- Exercise: With all images omitted, write out the records word for word.

====== Material provided ======

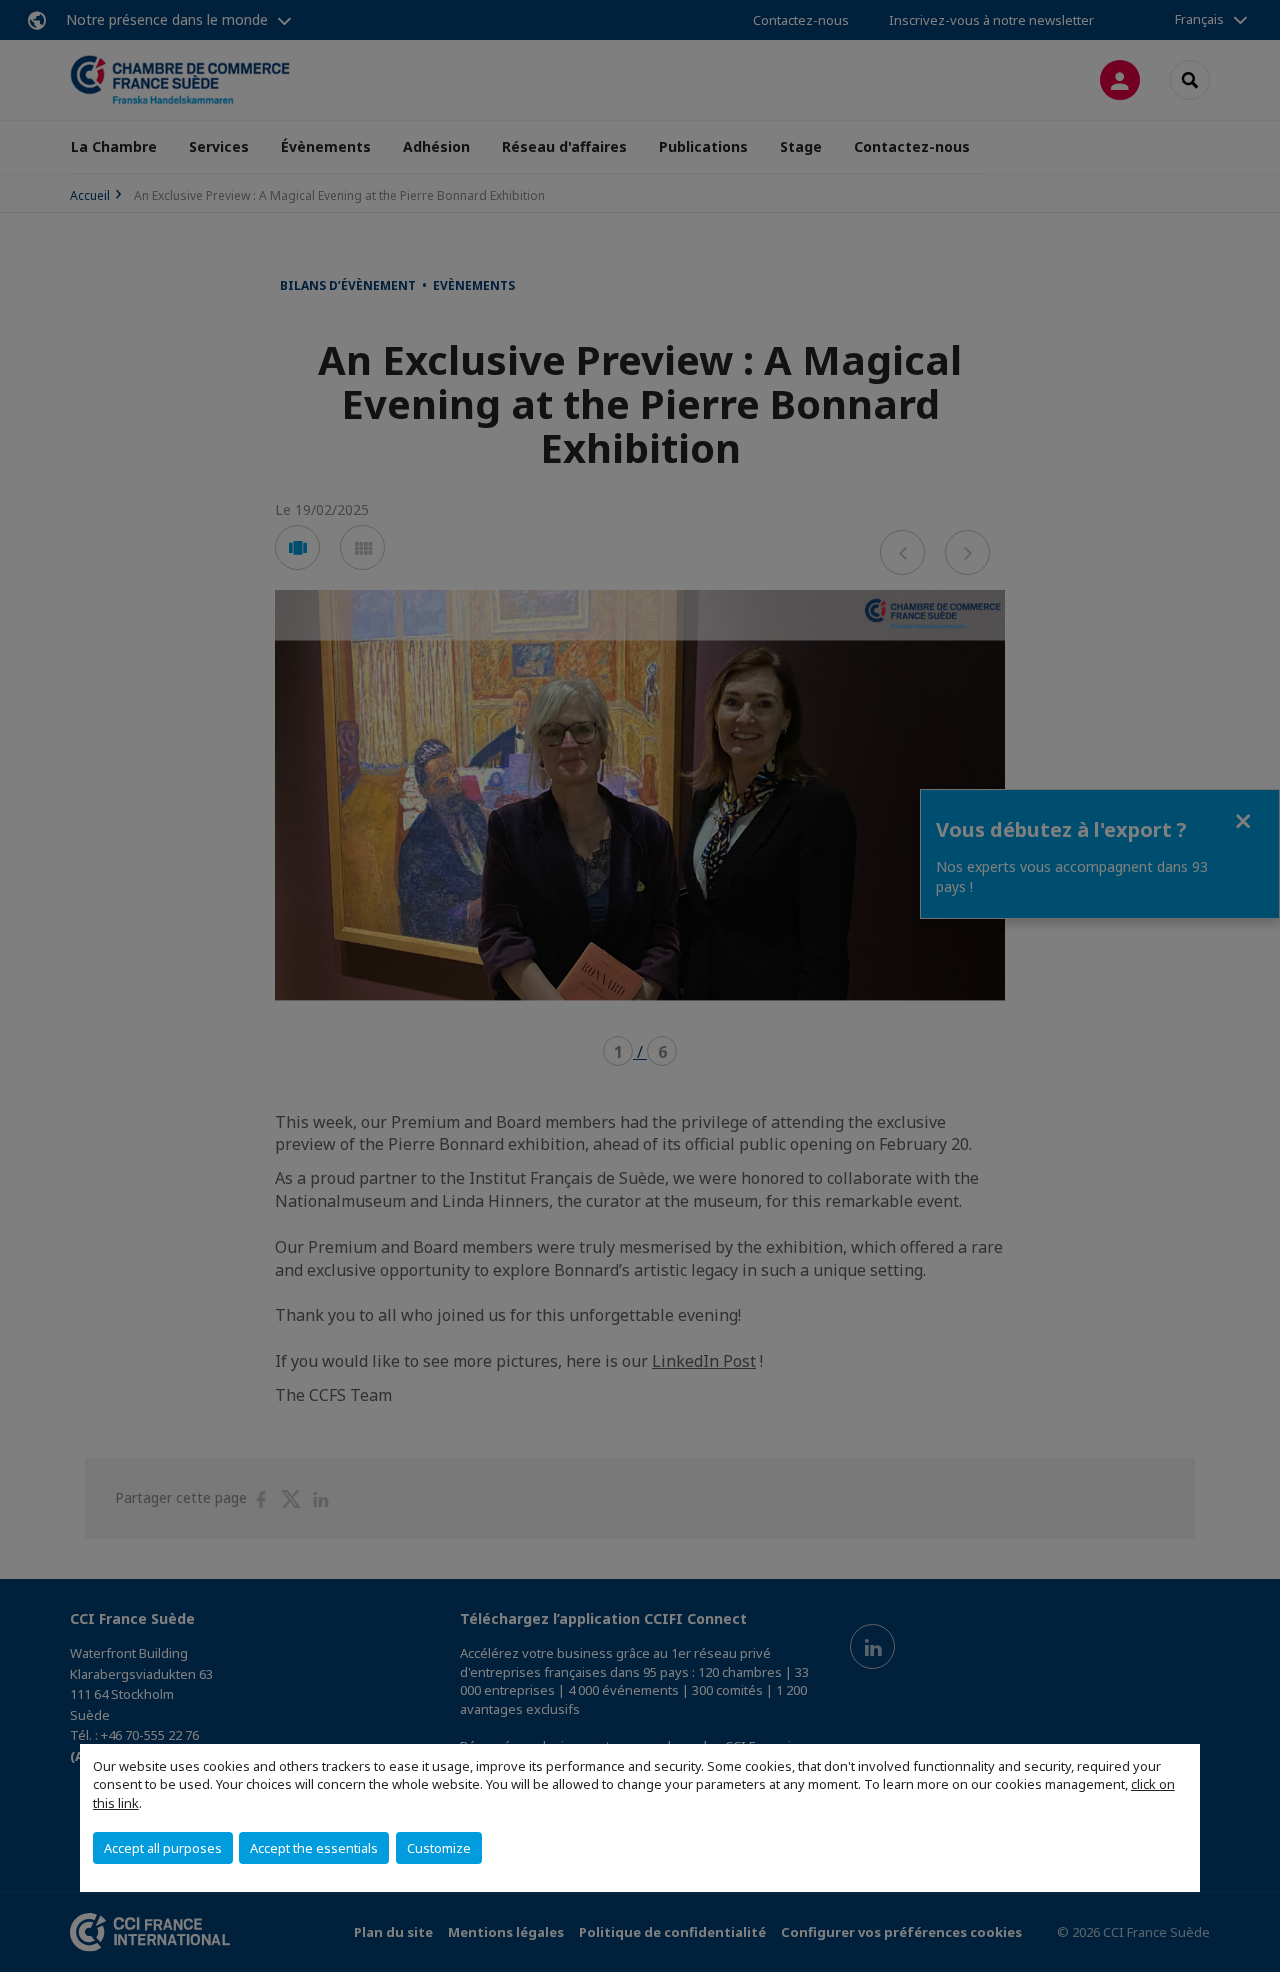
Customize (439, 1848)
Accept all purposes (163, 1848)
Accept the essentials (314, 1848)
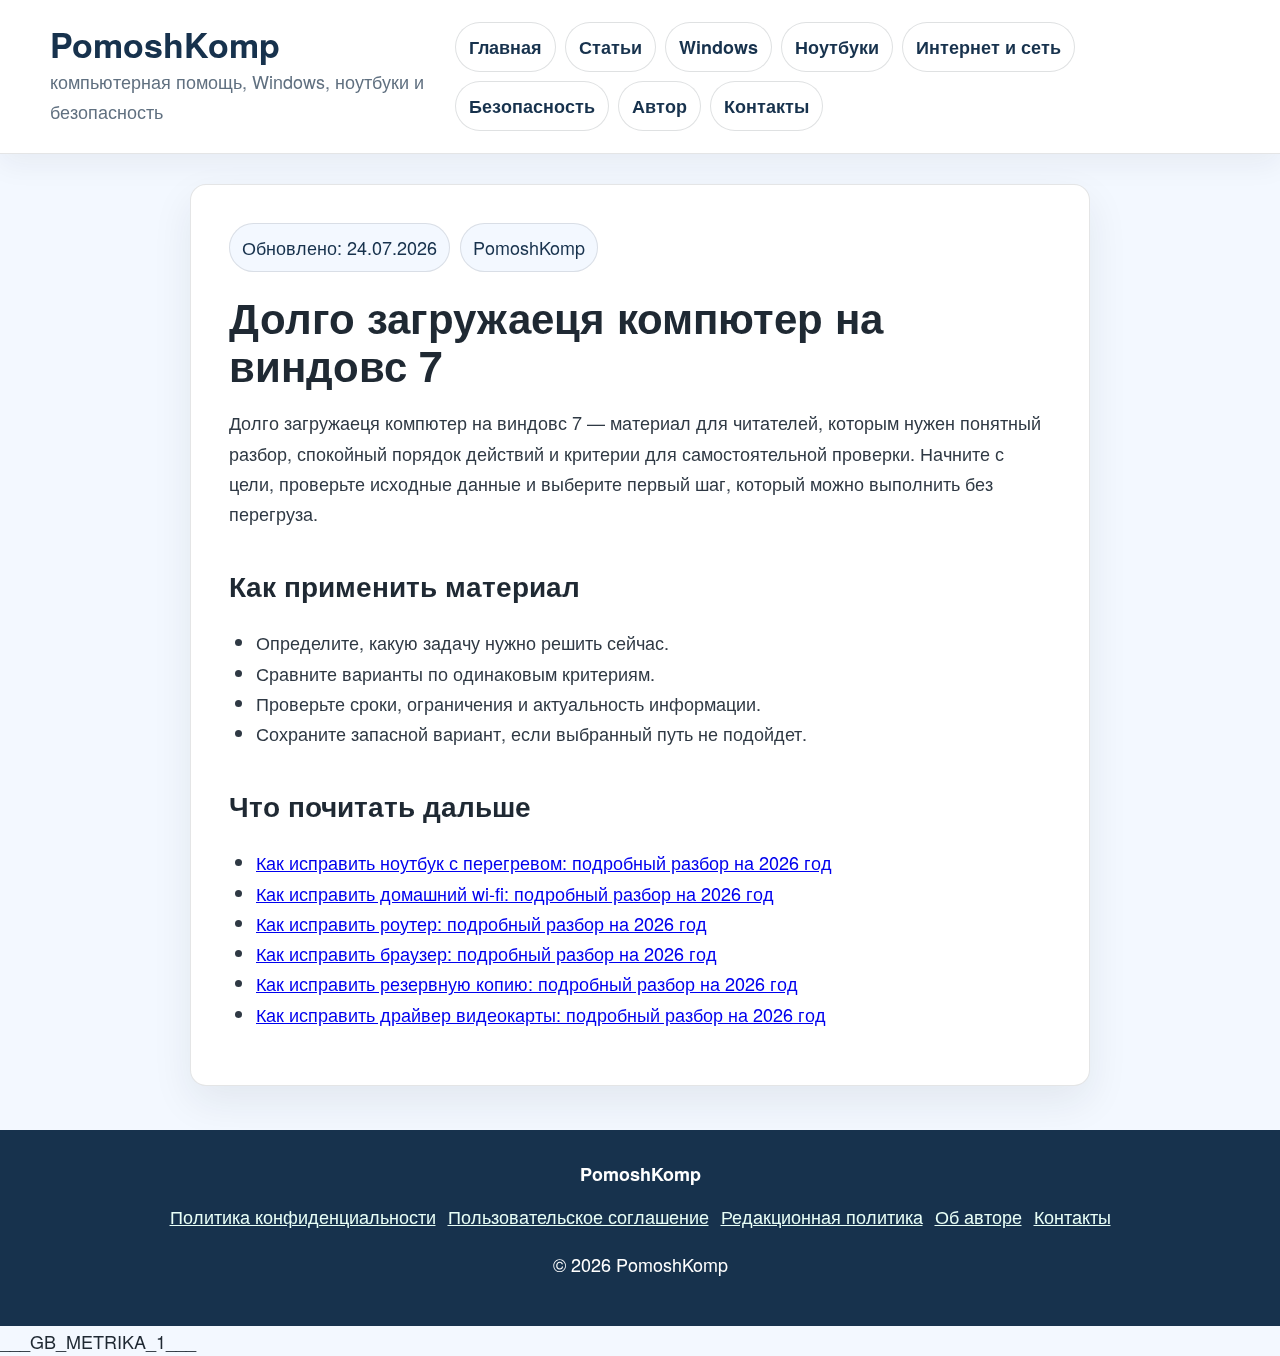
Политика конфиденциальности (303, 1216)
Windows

======

- Written solution:
Customize (439, 1848)
Accept all purposes (163, 1848)
Accept the essentials (314, 1848)
Политика конфиденциальности (303, 1216)
Windows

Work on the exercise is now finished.